Reduced Resources on 32-bit platforms

32-bit ports often have limited resources when compared to their 64-bit counterparts. Additionally, some language source files increase memory requirements, like C++ compared to C. The memory requirements combined with limited resources sometimes results in build failures due to Out-Of-Memory (OOM) kills, or causes the build takes longer than expected. See, for example, OOM while building ghc 9.4.5 and Ability to further support 32bit architectures. This article will provide suggestions to help reduce resource overhead.

Architectures with known per-process memory limitations include:

• i386: 3 GiB
• mips32: 2 GiB
• armel: 2 GiB
• armv7: 3 GiB
• ppc: 2 GiB

Refactoring

Sometimes a source file is too large, and the toolchain takes a lot of time or requires a lot of memory to to process it. In this case, you should consider refactoring a large source file into several smaller source files.

Make Jobs

Sometimes your build will fail because the number of make jobs is too high, and collectively, the build tools exhaust all memory. In this case reduce the number of make jobs. For example, to use one make job, use make -j1 command or set MAKEOPTS="-j1".

C Macros

C macros and their expansion can be the source of excessive resource usage. You should examine the results of preprocessor expansion to ensure they are efficient or expected; see [PATCH next v4 0/5] minmax: Relax type checks in min() and max() and [PATCH] media: solo6x10: replace max(a, min(b, c)) by clamp(b, a, c).

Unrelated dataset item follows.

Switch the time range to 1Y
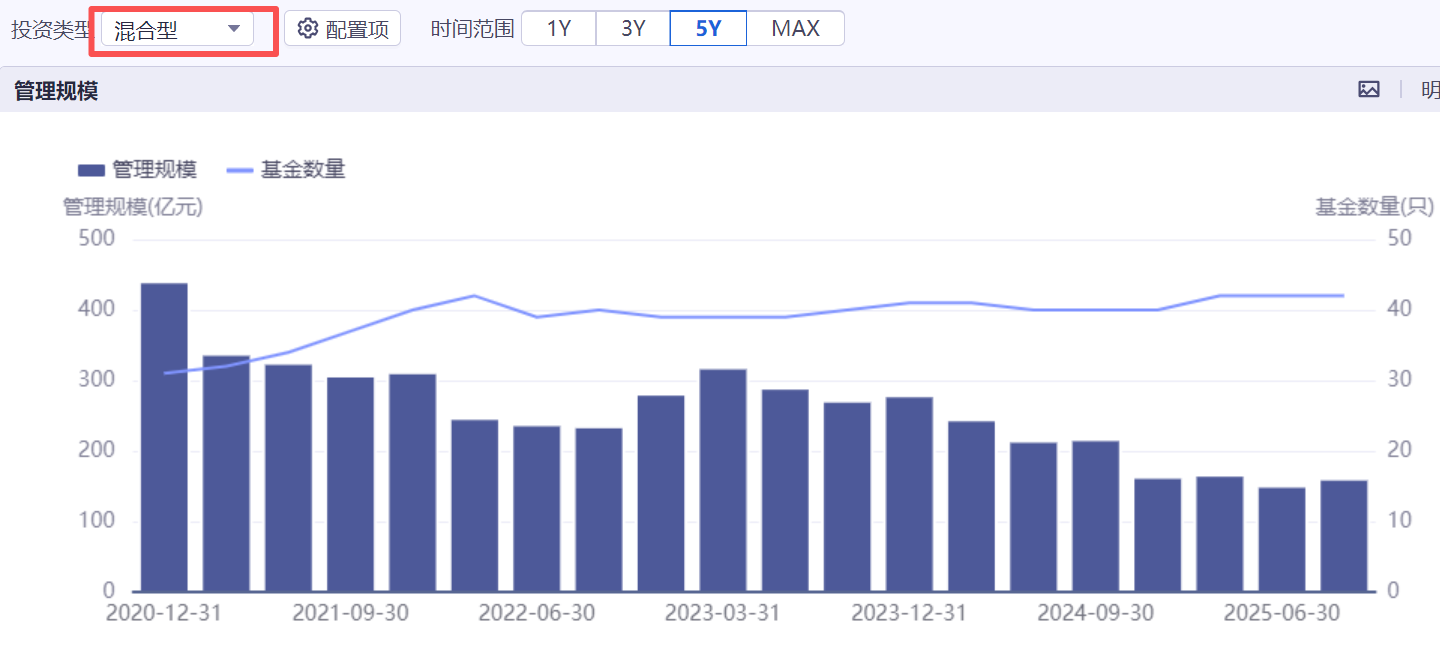Screen dimensions: 1440x651 558,28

Tracking macro expansion in source files is resource intensive and adds memory overhead pressure. Using the C Preprocessor option -ftrack-macro-expansion=1 (or level 0) should help reduce memory and processor overhead.

Debug Symbols

Debug symbols can increase memory requirements. If possible, remove debug symbols, enable debug symbol zstd compression, or use split debug symbols.

Optimizations

Some options are going going to be more expensive than other options, like -O1 versus -O3. Using -O0 (no optimizations) or -O1 (minimal optimizations) can help compile a large source file.

The inliner is engaged at -O1, so you may need -O1 -fno-inline. Inlining takes both time and memory as function sizes and jumps are recalculated as inline functions are encountered in the source code. Other options which control inlining include -fno-inline-functions and -fno-inline-small-functions.

Temporary Files

If you are running out of resources and experiencing OOM kills, then be sure to avoid the -pipe option . The -pipe option instructs GCC to avoid temporary files, and attempt to keep output stages in memory.

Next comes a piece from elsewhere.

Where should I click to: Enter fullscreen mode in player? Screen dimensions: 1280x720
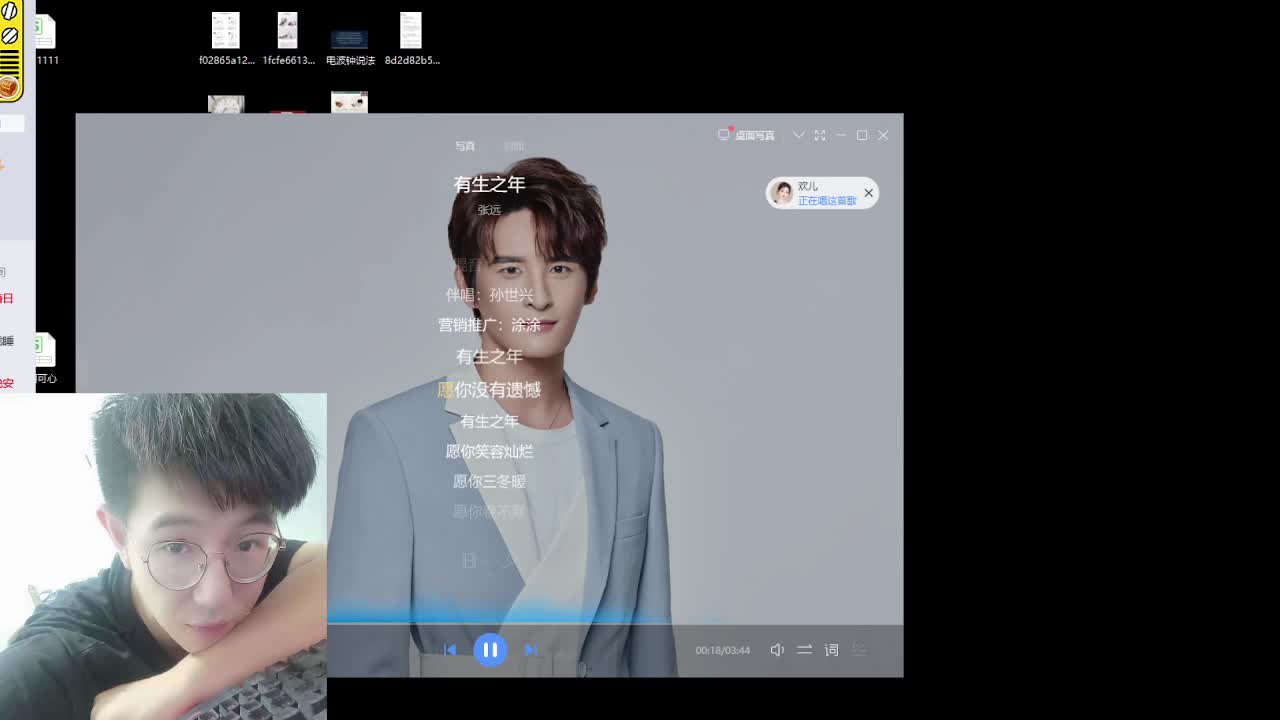[820, 135]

If you are trying to speed-up a build, then consider using -pipe to avoid writing a temporary file.

Swap Partition

Some platforms, like ARM dev boards and IoT gadgets, have limited memory, like 512 MB and no swap partition or file. A swap partition or file may help a build to succeed, especially when OOM kills are present. A swap file will not reduce memory usage, but will provide more virtual memory.

Adding a swap file is a tradeoff, especially if storage is provided by a SDcard or similar. The SDcard will wear out faster as the swap partition or the file is used.

If you add a swap partition or swap file to a device, then you can tell the kernel to keep things in memory when possible by setting swappiness to a low value, like 1 or 2. For a discussion of virtual memory, swap files and swapiness, see Swapping Behavior on LWN.

Toolchain Options

There are some toolchain options that may help reduce memory usage to avoid OOM kills and sped-up build times. The options apply to different programs used in a build, and include the preprocessor (CC1), the compiler (GCC), the assembler (AS) and the linker (LD).

It has been reported -ftrack-macro-expansion=1 sidesteps the issue on armel and armhf; see Ability to further support 32bit architectures.

CC1:

• -ftrack-macro-expansion=1 (or level 0)
• -no-integrated-cpp
• -fmax-include-depth=20

GCC:

• --param ggc-min-expand=10
• -gsplit-dwarf (does not work with lto)

AS:

• -Wa,--reduce-memory-overheads

LD:

• -Wl,--reduce-memory-overheads
• -Wl,--no-keep-memory
• -Wl,--no-map-whole-files
• -Wl,--no-mmap-output-file

• -Wl,--hash-size=<NUM> (like 31)

--reduce-memory-overheads is a time/space tradeoff. It will reduce memory, at the expense of additional build time.

Cross-Compile

The final work around for reducing build memory requirements is to cross-compile on a machine with more resources. In the old days of makefiles it was relatively easy to cross-compile, once you had the cross-compiler and associated tools. For makefiles you simply set flags such as CPPFLAGS, CFLAGS, CXXFLAGS, ARFLAGS, ASFLAGS and LDFLAGS. You also set tools such a CC, CXX, AS, AR and LD. Finally, you ensured the tools were on path.

Nowadays it can be trickier. External build systems such as Cmake don't always honor your flags, so you often encounter broken builds as your flags and programs are not honored. And worse, you might encounter situations where some parts of the build are coming from the build environment (the machine you are building on), and other parts of the build are coming from the host environment (the machine you are building for).